**TASK MATERIAL**.

******

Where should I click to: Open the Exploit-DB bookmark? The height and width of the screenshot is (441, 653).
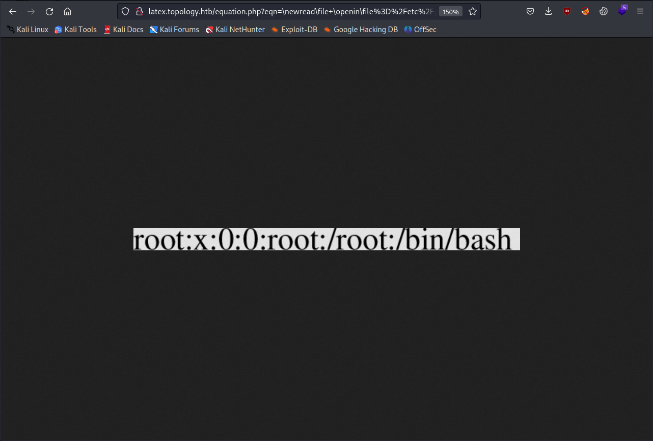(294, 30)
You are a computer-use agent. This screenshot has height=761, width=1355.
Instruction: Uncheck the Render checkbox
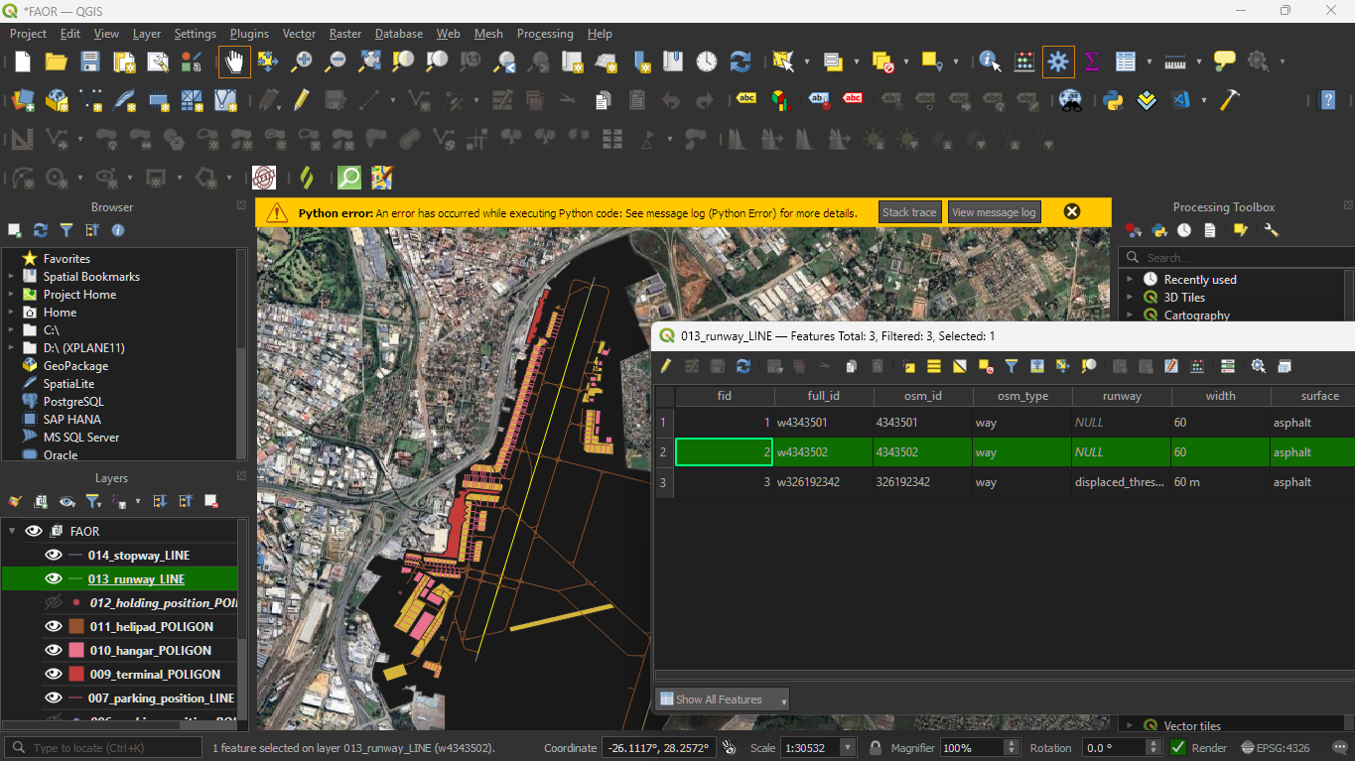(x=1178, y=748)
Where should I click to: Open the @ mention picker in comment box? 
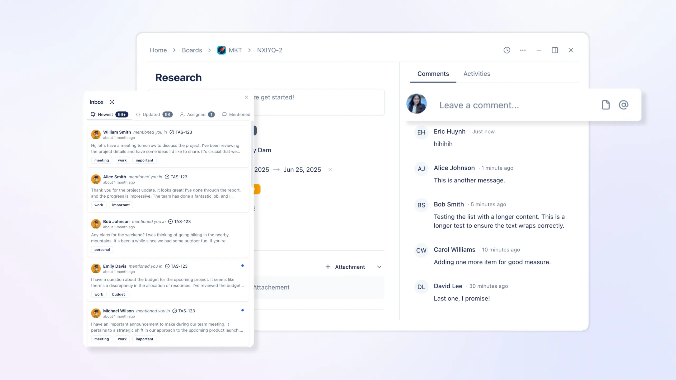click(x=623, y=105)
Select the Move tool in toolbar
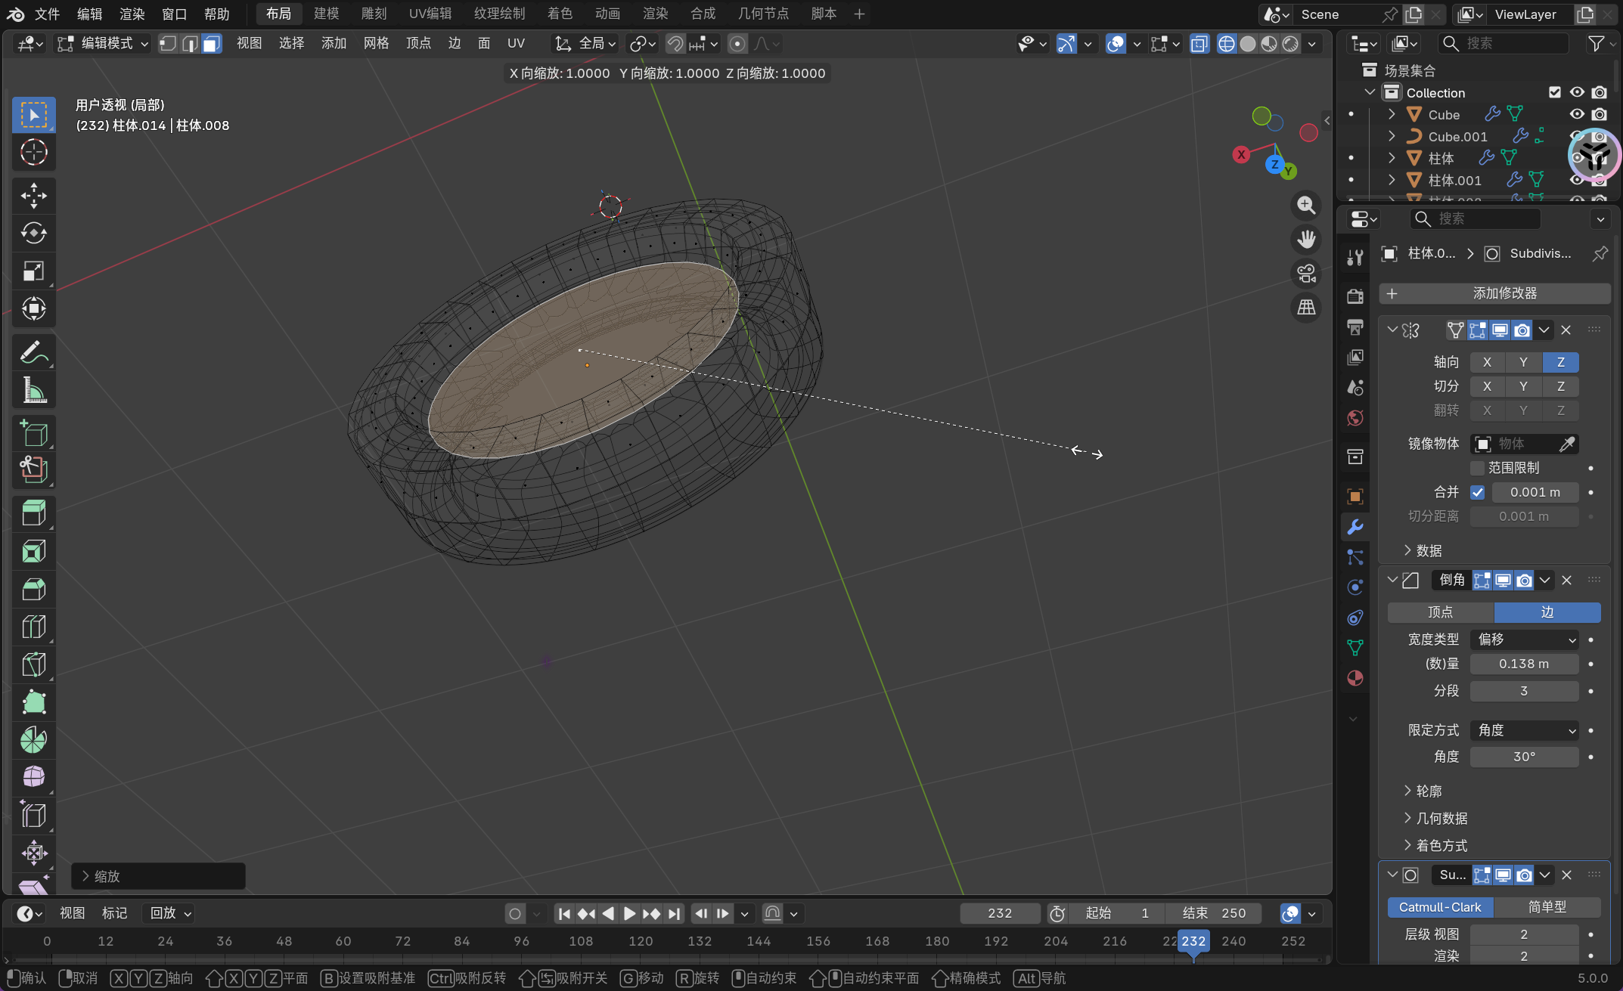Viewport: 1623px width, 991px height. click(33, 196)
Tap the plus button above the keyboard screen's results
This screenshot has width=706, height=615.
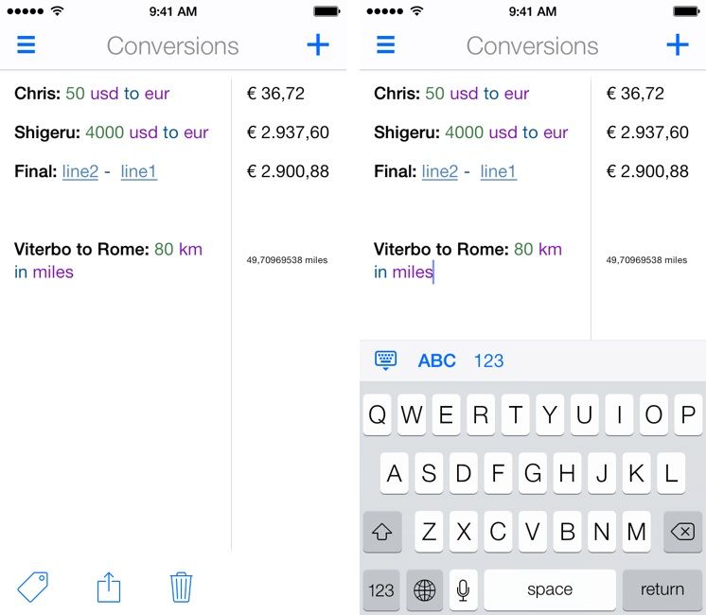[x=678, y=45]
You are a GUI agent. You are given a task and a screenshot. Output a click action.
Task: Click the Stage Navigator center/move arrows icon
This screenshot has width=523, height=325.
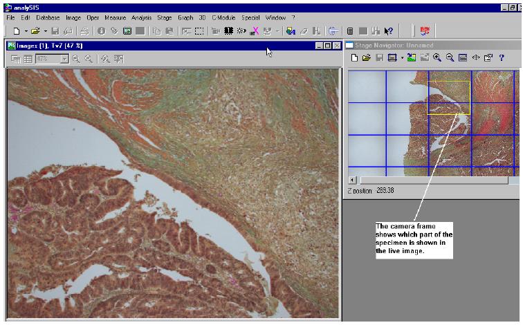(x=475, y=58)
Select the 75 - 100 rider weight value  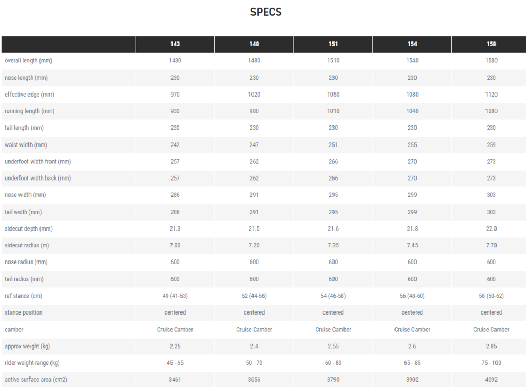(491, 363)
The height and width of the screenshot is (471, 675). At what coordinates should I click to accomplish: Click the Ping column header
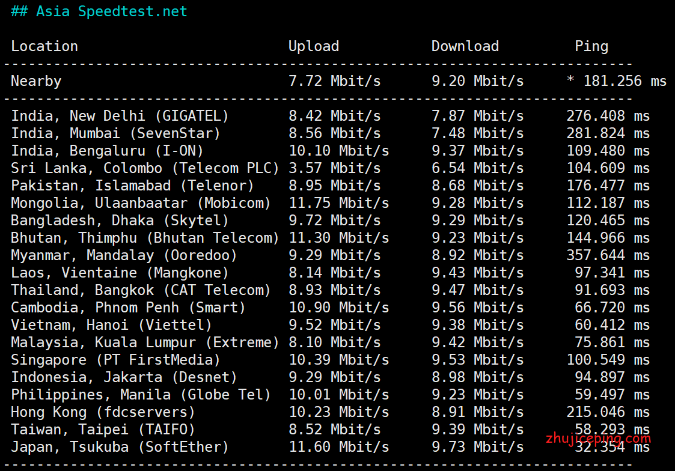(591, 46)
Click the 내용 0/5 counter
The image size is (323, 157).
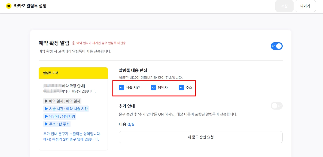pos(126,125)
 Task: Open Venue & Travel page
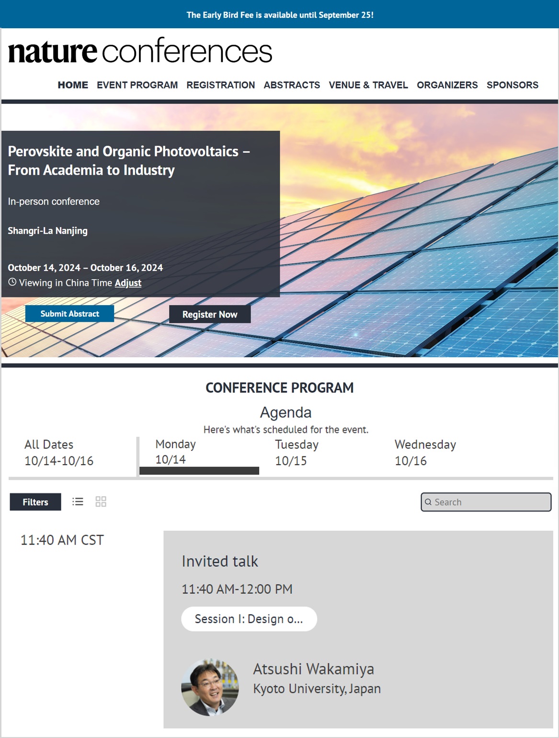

******

Convert the material between the lines holding "Select the Move tool in toolbar" and "[x=678, y=45]", inclusive, into a Markdown table with columns named Row and Line, numbering each row and skipping blank lines. Leave the pictures out.

**WRITTEN ANSWER**.
| Row | Line |
|---|---|
| 1 | Select the Move tool in toolbar |
| 2 | Viewport: 1623px width, 991px height. click(33, 196) |
| 3 | Tap the plus button above the keyboard screen's results |
| 4 | This screenshot has width=706, height=615. |
| 5 | [x=678, y=45] |